Enquanto o universo volta a atenção para o nascimento de Jesus Cristo, os brasileiros que, não poucos, embarcam em gaiatices e se animam com "bilouras" (ou pilouras, ou, ainda melhor, astúcias e malícias) podem correr para as filas de cinema para assistir a O Auto da Compadecida 2. Codirigida por Guel Arraes e Flávia Lacerda, a comédia aponta para a ressurreição de João Grilo (Matheus Nachtergaele) testemunhada pelo amigo Chicó (Selton Mello), sempre inabalado pelos absurdos que relata e que narra com o inigualável atestado final: "só sei que foi assim".

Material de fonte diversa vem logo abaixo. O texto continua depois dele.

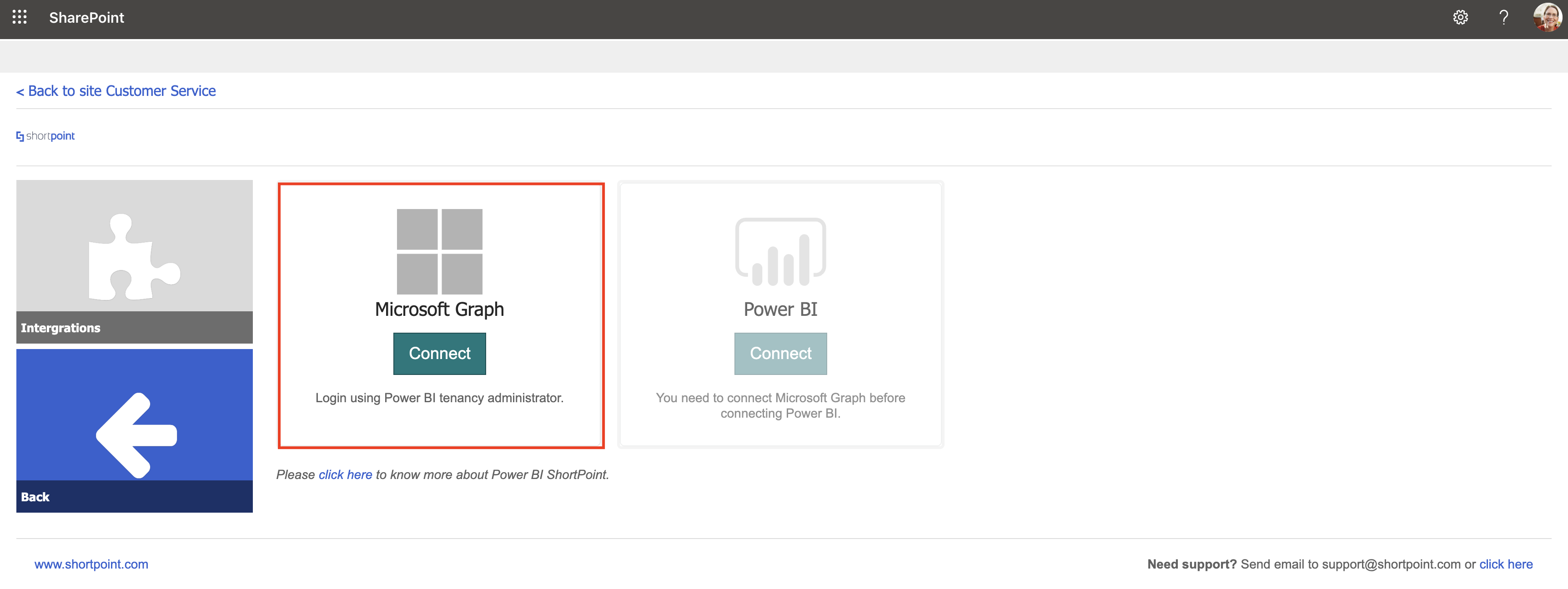1568x589 pixels.
Task: Select the Intergrations tile label
Action: (x=61, y=328)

O milagre da volta de João Grilo vindo da morte embalou, no set, a afeição entre dois capricornianos que "se complementam" — como Selton destaca ao falar de Nachtergaele em material de divulgação do filme. Para ele, o primeiro longa-metragem vai existir e "sempre será um clássico". Na base da popularidade, ele vê a continuação, mais de 24 anos depois, como "um carinho que a gente oferece para o público". Quem define o rumo da nova adaptação é Matheus Nachtergaele: "o filme reúne tradições do arquétipo picaresco universal, adaptadas à mentalidade e ao imaginário do Brasil".
Mais de uma década depois da morte, o nome do autor da peça (publicada em 1955) que sustenta o filme reluz: Ariano Suassuna. A codiretora pernambucana do filme, Flávia Lacerda, contou com o mestre como "mentor" em algumas montagens teatrais. Graças a ele, conta ter bebido da cultura medieval e ibérica e dimensiona um diferencial na escrita de Suassuna: nada de divisão entre cargas eruditas e populares. Empenhado ainda no roteiro, desenvolvido junto com João Falcão, Adriana Falcão e Jorge Furtado, o codiretor Guel Arraes demarca a modernização espraiada nos anos de 1950 na trama que bebe ainda do texto sessentista de Suassuna, Farsa da boa preguiça. Flávia e Guel, recentemente, apresentaram a remodulação da obra de Guimarães Rosa, com o longa Grande sertão.
Se, entre os causos, João Grilo relata a existência de 9,873 milhões de estrelas no céu, O Auto traz outro histórico ao peso dos milhões — com público superior a 2,2 milhões, há 20 anos, o filme original contribuiu para o crescente de um público brasileiro que estabeleceu reflexos de identidade com obras que despontariam, na sequência, nos êxitos de Carandiru, e os milagres da multiplicação das plateias (e títulos) de Tropa de elite, Se eu fosse você e Minha mãe é uma peça. "Voltar a (ver brasileiro) ter orgulho de si" está nos objetivos da produção, pelo que sublinha Flávia Lacerda, atenta à dimensão espiritual e encargo pop da nova obra.
Sertão novidadeiro
Quem esquece a saga do gato que "descome" (defeca) dinheiro e de outros descalabros do sertão de Taperoá, com enviados do céu e dos infernos, encenação de morte e amontoados de hilárias mentiras sobrepostas num timing admirável? Agora, o espectador terá contato com a cabra Joaninha, ensinada por Chicó, "a desaprender a comer"; com o instruído papagaio que memorizou o código civil e ainda com a certeza de que "a fé traz esperança", como bem intercede a nova Nossa Senhora (vivida por Taís Araujo). São lembradas as peripécias do demo promotor e do Cristo juiz.
Com quê segmentado, à la enredo de cordel, O Auto da Compadecida 2 traz o frescor de incorporar novos tipos, como Coronel Ernani (Humberto Martins), pai da quase pretendente de Chicó, Clarabela (Fabíula Nascimento), que se viu deixado por Rosinha (Virginia Cavendish). Nisso, desponta a sensibilidade de Chicó, que admite: "Quando a senhora foi embora, eu parei até de gostar de mim".
Num contexto de "casamento" entre fanatismo e ignorância, e das ameaças da seca, o filme abarca administração de caçambas e das "pisas" encomendadas pelos ditos poderosos. "Toda aparelhada, cheia de vocabulário", Clarabela se envolve numa colorida aventura (sob a fotografia de Gustavo Hadba) que alinha disputa até mesmo eleitoreira. Exercendo o monopólio, com domínio de meios de comunicação e um sistema de vendas (a crediário) numa cidadezinha pequena, o comerciante Arlindo (Eduardo Sterbitch) é outro novato na trama, tal qual o amigo ("por lei") e ex-sócio de João Grilo, o "tabacudo (ignorante) e todo saliente", Antônio do Amor (papel a cargo da malandragem de Luis Miranda). Junto com a graça da retórica demagógica, plena de conteúdo, somam-se vozes de talentos como Fatel, Ana Barroso, Maria Bethânia e Chico César, numa trilha marcante.